Hinter dem Freiheitsbegriff verbergen sich sehr komplexe Inhalte. Die Philosophen unterscheiden gelegentlich zwischen der negativen und der positiven, besser wäre eigentlich passiven und aktiven, Freiheit. Die passive Freiheit ist die Freiheit von etwas während die aktive die Freiheit zu etwas bedeutet. Die Freiheit von äußeren Zwängen steht der Freiheit des Willens gegenüber. Man erkennt auf den ersten Blick, dass sich beides überschneiden muss und dass diese Unterscheidung eigentlich keine wirkliche Erkenntnis über das Wesen der Freiheit bringt. Gedanken- und Willensfreiheit sind die Grundpfeiler unserer Ethik, denn nur wenn es Freiheit gibt kann es gut und böse sowie Schuld und Verantwortung geben.

Psychologen haben sich den Begriff der „Freiheitsfähigkeit“ geschaffen. Damit meinen sie die Balance zwischen dem Freiheitsrahmen des Individuums, der sich aus seiner psychischen und physischen Konstitution ergibt und der sozio-kulturellen Einflüsse auf die Person, die sich aus der sie umgebenden Gesellschaft ableiten. Der Inhalt der Freiheitsfähigkeit ist aber begrifflich noch ausdehnbar: Freiheit haben ist eine Sache, Freiheit erleben ist eine andere. Das bedeutet, dass wir Menschen unsere Freiheit in eine sinnvolle Beziehung zur verfügbaren Zeit setzen, d.h. fähig zur Freiheit werden. Wir müssen lernen unsere Sinnesorgane zu nutzen und das Gesehene, Gehörte und Erfühlte zu interpretieren. Dazu benötigen wir ein Koordinatensystem, in das unsere Eindrücke hineinpassen und objektivierbar werden. Das müssen wir uns im Laufe eines Lebens erarbeiten. Wir sind für unsere Weiterbildung und mit ihr auch für die Erstellung unseres individuellen Koordinatensystems, dank unserer persönlichen Freiheit, ganz alleine verantwortlich.

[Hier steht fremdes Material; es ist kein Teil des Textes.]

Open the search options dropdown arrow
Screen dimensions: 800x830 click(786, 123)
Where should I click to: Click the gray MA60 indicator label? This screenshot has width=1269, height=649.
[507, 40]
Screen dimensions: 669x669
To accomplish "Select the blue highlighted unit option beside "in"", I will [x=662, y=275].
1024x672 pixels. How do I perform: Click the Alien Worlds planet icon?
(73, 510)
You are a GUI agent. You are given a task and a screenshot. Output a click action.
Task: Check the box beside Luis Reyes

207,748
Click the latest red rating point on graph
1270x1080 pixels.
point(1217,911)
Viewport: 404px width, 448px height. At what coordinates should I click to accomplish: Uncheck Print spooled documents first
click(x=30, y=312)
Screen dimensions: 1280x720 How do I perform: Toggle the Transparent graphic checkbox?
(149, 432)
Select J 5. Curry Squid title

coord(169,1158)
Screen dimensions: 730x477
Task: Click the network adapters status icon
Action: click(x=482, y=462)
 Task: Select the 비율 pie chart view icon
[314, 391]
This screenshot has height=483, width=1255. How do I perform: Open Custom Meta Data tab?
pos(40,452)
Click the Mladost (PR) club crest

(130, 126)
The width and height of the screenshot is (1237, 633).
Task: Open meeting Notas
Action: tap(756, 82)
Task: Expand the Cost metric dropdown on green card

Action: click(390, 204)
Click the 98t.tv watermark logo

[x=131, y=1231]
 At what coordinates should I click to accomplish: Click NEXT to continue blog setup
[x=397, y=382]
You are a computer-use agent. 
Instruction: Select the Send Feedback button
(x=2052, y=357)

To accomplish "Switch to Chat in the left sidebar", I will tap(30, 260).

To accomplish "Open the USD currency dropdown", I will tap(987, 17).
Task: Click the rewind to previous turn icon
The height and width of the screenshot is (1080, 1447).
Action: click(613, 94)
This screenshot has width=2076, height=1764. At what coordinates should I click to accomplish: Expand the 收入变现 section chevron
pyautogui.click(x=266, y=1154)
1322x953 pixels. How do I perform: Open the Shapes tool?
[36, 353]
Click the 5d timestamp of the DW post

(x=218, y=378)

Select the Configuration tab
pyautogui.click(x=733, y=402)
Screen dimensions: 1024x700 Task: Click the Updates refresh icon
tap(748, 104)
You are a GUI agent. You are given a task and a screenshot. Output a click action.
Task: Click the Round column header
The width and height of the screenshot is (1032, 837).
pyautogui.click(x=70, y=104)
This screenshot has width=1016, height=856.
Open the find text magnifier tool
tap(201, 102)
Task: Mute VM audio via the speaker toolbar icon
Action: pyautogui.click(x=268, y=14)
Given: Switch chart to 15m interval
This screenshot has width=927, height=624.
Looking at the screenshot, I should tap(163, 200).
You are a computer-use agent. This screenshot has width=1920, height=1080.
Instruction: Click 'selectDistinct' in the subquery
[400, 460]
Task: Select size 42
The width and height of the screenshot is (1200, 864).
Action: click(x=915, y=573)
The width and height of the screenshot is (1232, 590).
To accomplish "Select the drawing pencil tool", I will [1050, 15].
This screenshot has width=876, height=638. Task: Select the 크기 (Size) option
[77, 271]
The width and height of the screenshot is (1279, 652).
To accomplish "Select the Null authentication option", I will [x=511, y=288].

Für den Wein mögen auch die Begriffe der passiven und der aktiven Freiheit zutreffen. Wein muss frei sein von allerhand Schad-, Trub- und unangenehmen Geschmacksstoffen. Seine aktive Freiheit besteht aus dem ihm zugebilligten Recht auf Reifung und Entwicklung. Die Freiheit Zeit zu haben ist auch das höchste Gut für einen großen Wein. „Es lebe die Freiheit! Es lebe der Wein!“, dieser Ausruf wird Goethe zugeschrieben, der mal wieder mit seiner außerordentlichen Hellsichtigkeit intuitiv zwei eng zusammengehörende Begriffe intellektuell in einem Gedanken vereint hat.

Zum Thema Freiheit und Wein gehört ein verwandtes Thema was ich das „Schubladendenken der Wein-Gesellschaft“ nennen möchte und über das ich an dieser Stelle schon geschrieben habe. Tatsächlich gibt es außer dem Wein kein anderes Genussmittel bei dem der Zwang der Hersteller und der Konsumenten derart groß ist es zu kategorisieren und in eine intellektuelle Schublade zu stecken. Die Liste der Schubladen in denen Weine verstaut und ihrer Freiheit beraubt werden können, scheint schier unendlich lang zu sein.